Saved data entries:
BEGIN
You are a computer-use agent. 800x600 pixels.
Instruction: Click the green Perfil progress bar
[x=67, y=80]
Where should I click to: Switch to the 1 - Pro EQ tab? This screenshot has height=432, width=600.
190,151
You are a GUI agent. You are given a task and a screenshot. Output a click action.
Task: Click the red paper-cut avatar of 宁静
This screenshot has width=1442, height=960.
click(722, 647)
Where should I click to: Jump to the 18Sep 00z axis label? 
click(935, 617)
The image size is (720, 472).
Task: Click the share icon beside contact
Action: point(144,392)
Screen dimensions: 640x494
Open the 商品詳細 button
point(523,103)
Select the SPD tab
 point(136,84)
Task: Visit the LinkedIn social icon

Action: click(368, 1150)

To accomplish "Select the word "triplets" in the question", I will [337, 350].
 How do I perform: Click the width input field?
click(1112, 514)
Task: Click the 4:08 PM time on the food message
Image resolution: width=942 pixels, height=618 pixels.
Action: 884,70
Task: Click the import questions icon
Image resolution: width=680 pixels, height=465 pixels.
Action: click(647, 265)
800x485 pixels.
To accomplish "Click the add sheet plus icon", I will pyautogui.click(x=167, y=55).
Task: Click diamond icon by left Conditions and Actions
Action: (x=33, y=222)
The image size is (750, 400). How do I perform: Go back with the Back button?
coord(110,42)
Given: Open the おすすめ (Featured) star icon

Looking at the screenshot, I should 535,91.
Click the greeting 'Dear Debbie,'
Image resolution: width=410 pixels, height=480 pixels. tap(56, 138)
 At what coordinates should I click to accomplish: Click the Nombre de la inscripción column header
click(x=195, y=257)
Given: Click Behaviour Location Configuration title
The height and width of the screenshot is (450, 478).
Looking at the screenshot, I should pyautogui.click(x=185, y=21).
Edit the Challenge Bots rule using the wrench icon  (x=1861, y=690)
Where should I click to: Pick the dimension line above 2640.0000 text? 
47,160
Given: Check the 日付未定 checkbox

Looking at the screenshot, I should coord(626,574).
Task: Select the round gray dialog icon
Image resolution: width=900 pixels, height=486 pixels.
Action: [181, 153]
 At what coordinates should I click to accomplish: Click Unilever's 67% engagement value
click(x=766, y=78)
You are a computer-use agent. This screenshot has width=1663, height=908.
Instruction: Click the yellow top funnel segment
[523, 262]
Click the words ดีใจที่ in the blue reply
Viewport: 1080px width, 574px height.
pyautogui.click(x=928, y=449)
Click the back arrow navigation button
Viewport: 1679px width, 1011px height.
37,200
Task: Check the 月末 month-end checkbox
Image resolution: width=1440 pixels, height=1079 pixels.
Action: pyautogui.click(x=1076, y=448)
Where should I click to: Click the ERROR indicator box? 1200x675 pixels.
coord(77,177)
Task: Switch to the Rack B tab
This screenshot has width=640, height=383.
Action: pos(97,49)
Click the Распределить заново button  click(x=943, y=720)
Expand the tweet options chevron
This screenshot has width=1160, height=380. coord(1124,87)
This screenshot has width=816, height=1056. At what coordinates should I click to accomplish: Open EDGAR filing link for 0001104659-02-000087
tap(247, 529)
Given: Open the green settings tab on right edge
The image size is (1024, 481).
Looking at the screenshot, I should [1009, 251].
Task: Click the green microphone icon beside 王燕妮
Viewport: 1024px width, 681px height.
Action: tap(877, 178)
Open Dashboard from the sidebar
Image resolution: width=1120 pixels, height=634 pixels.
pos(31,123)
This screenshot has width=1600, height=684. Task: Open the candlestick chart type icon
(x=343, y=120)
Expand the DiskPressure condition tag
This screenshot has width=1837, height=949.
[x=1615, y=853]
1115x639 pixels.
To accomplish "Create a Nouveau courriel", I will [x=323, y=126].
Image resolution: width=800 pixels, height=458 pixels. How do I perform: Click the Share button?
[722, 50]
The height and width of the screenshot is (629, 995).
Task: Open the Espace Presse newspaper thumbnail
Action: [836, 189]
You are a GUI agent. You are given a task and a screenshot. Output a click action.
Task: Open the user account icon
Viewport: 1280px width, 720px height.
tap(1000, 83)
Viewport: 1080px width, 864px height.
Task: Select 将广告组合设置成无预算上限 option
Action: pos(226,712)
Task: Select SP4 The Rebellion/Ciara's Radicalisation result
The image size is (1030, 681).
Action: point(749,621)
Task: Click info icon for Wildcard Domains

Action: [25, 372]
END
What is required →
Return a copy of each line in the entries that carries the string "agent".

Reply to the exercise →
You are a computer-use agent. 800x600 pixels.
You are a GUI agent. You are given a task and a screenshot. Output a click action.
You are a computer-use agent. This screenshot has width=1663, height=908.
You are a GUI agent. You are given a task and a screenshot. Output a click action.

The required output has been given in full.